Robert Kennedy Junior
A ce document il convient d’ajouter plusieurs données rassemblées par nos soins dans différents articles publiés aux USA :
1- Comme des centaines d’autres, le forage de DEEPWATER réalisé à une profondeur non autorisée par l’Administration l’a été sans autorisation formelle. L’Administration savait mais elle fermait les yeux.
2- La filiale de BP USA est, comme toutes ses consoeurs pétrolières, un lobbyiste actif à Washington, elle est aujourd’hui le 20° corrupteur/arroseur du pays et le premier lobbyiste parmi les filiales de groupes étrangers établis aux USA. En 2009, elle a dépensé 16 millions de dollars en « arrosages ».

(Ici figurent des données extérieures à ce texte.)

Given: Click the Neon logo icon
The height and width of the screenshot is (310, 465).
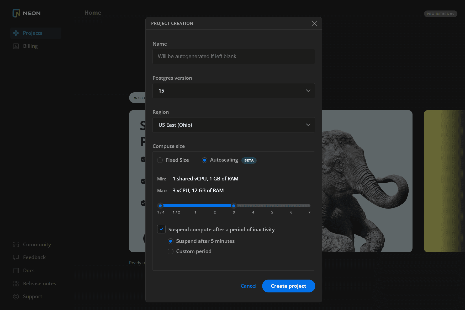Looking at the screenshot, I should [x=16, y=13].
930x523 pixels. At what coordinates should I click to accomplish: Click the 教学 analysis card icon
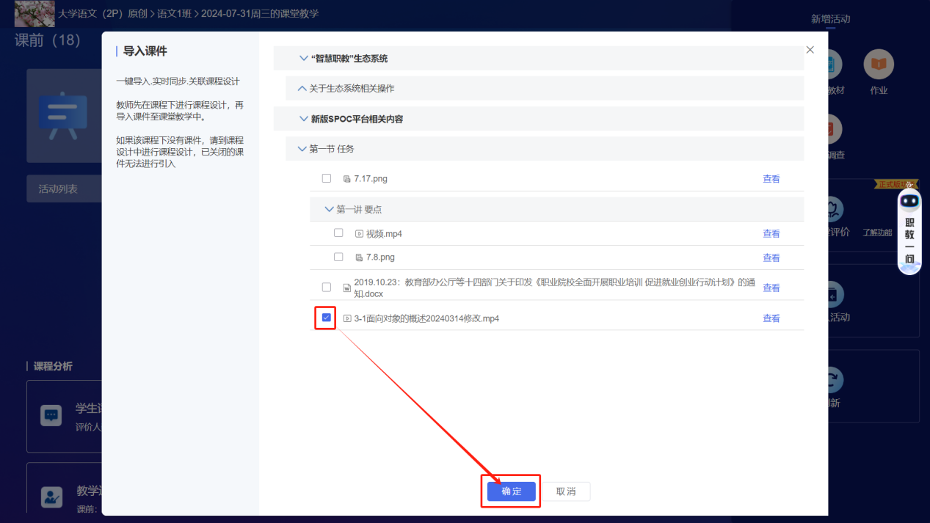coord(51,497)
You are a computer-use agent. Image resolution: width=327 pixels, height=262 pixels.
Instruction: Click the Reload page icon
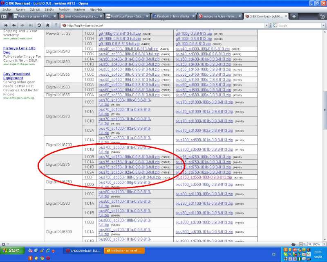coord(39,25)
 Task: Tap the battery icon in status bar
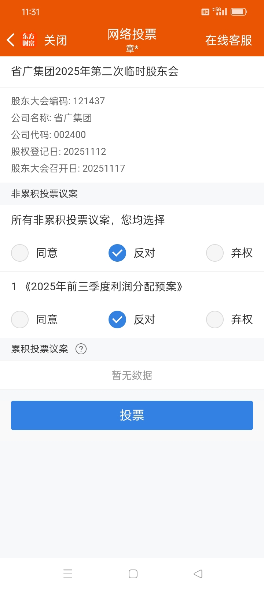[239, 12]
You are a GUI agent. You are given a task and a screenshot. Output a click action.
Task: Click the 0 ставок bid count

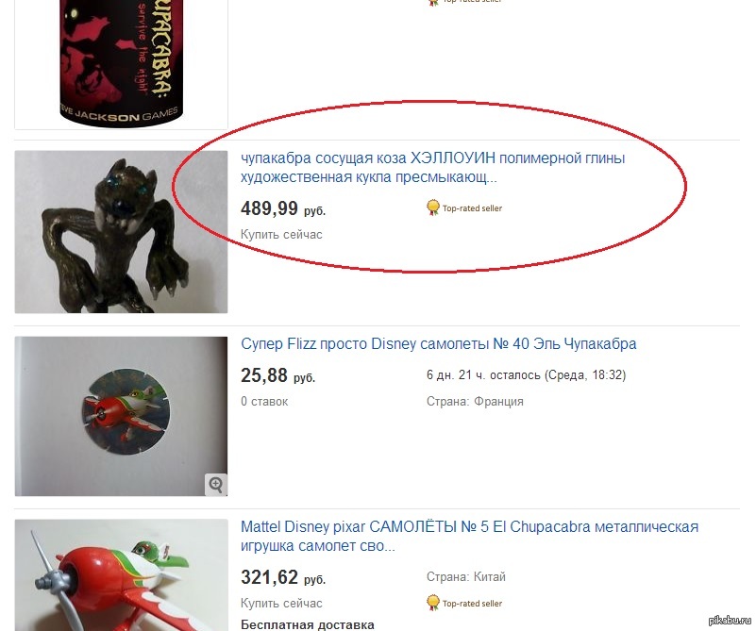pyautogui.click(x=264, y=401)
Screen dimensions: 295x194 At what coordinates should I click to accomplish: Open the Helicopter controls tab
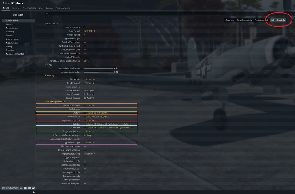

3- Les forages sous-marins dans la ZEE c’est-à -dire sur un sous-sol propriété de l’Etat, donnent lieu à une sorte de taxe foncière payée par les pétroliers laquelle alimente directement le budget du service chargé du contrôle de la sécurité des installations pétrolières . Résultat aberrant : l’administration qui sanctionne en faisant fermer un puits diminue son propre budget c’est-à -dire que plus elle est performante, plus elle s’appauvrit et moins elle a de moyens pour inspecter les autres.

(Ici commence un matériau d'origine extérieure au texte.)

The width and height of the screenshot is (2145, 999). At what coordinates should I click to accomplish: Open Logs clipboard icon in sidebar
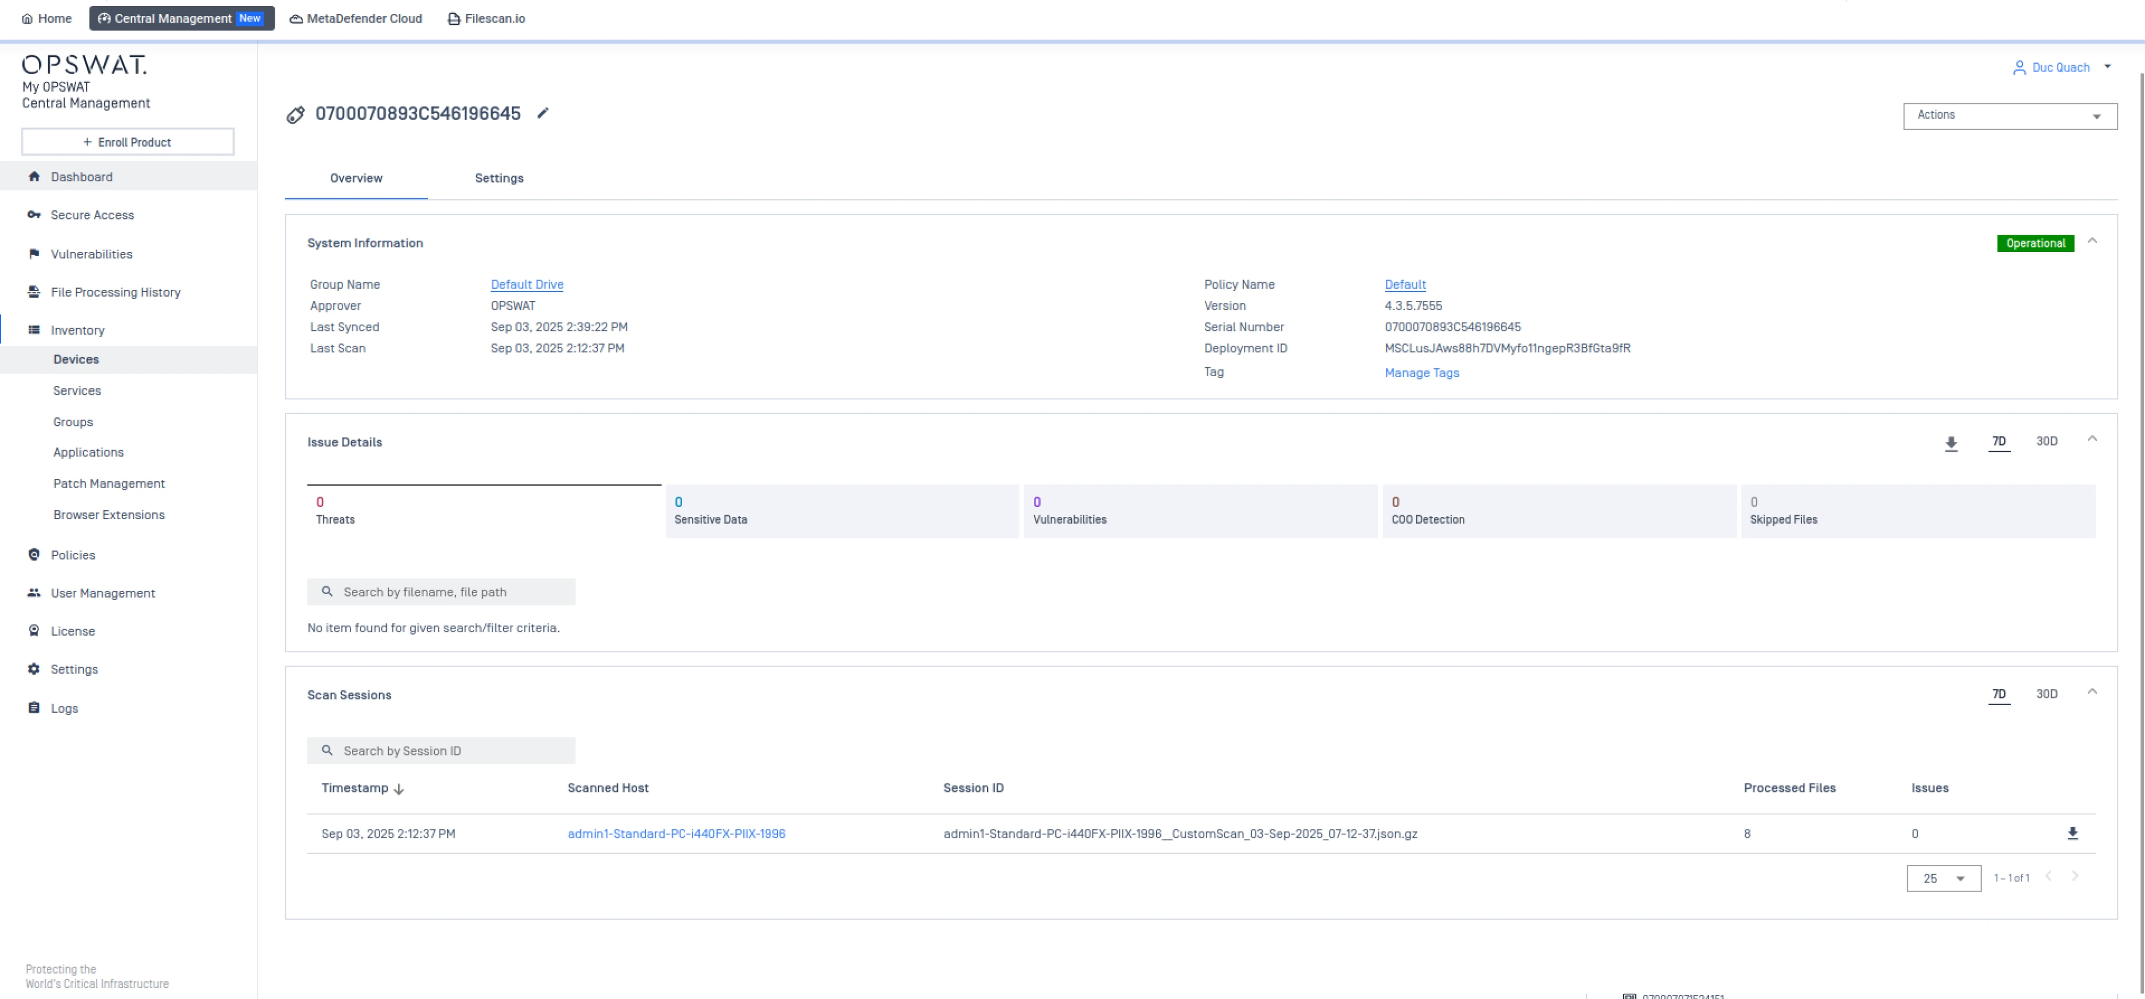34,708
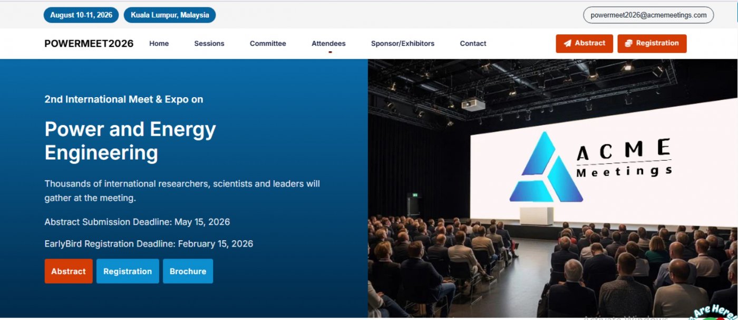Screen dimensions: 738x320
Task: Click the POWERMEET2026 site logo
Action: tap(89, 44)
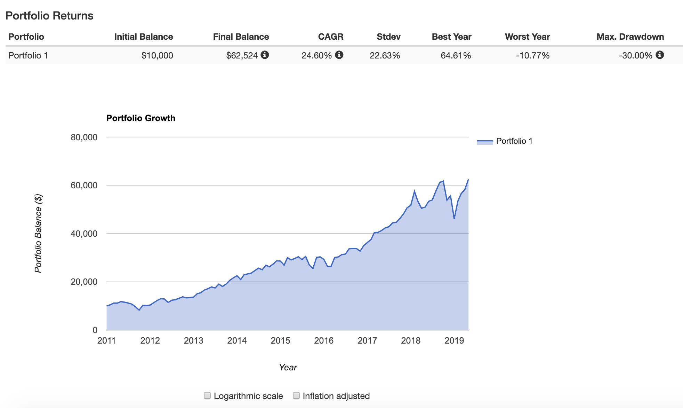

4- Les estimations faites par divers spécialistes de l’industrie pétrolière qui connaissent les débits des puits analogues dans la région donnent des chiffres de la quantité de pétrole s’écoulant chaque jour du puits qui vont de 5 à 10 fois le chiffre officiel. Le débit atteindrait 16 millions de litres par jour
5- La pollution de surface analogue à celle provenant du naufrage d’un pétrolier comme l’EXXON VALDEZ ou l’AMOCO CADIZ donne lieu à l’utilisation de produits dispersants et à la mise en place de barrages flottants. Le dispersant utilisé en grandes quantités (plus de 2 millions de litres à la date du 18 Mai et plus d’un million de litres en commande) le COREXIT est considéré par le service fédéral de protection de l’environnement (EPA) comme extrêmement toxique mais son fabricant NALCO est un ami de la BP.

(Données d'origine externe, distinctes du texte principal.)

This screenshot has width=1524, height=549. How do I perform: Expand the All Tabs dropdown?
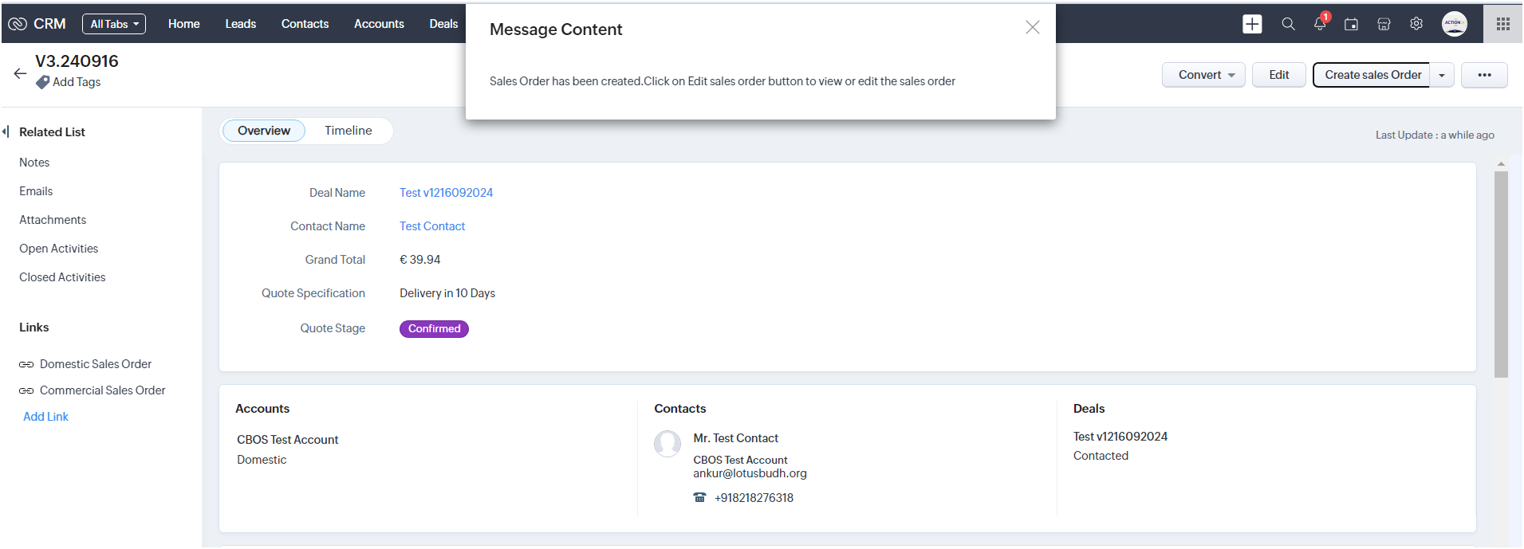114,24
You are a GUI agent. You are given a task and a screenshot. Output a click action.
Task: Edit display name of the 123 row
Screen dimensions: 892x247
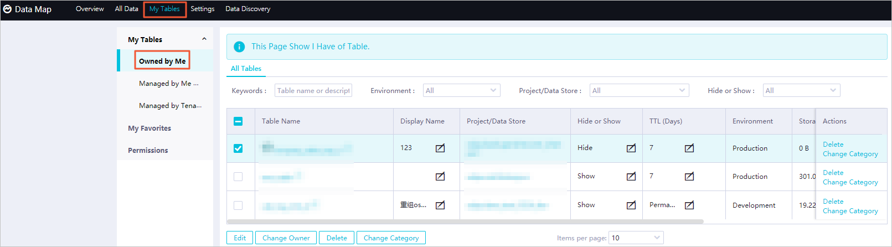[x=440, y=148]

6- La fuite ayant lieu en grande profondeur et donc sous une énorme pression et à une température assez basse la majorité du pétrole écoulé n’est pas remontée à la surface sous la forme connue de boulettes ou de petites nappes mais a pris la forme d’un immense lac sous-marin dont les dimensions pourraient atteindre : 60 kilomètres de long sur 5 kilomètres de large et 100 mètres d’épaisseur. Ce lac sous-marin va se déplacer en suivant les courants sous-marins existant dans le Golfe du Mexique et il est probable qu’il rejoindra le Gulf Stream en direction du Nord-Est et sera transporté vers les côtes européennes. L’impact de cet immense voile noir et absorbeur d’oxygène sur la vie sous-marine sera évidemment considérable mais encore difficile à mesurer.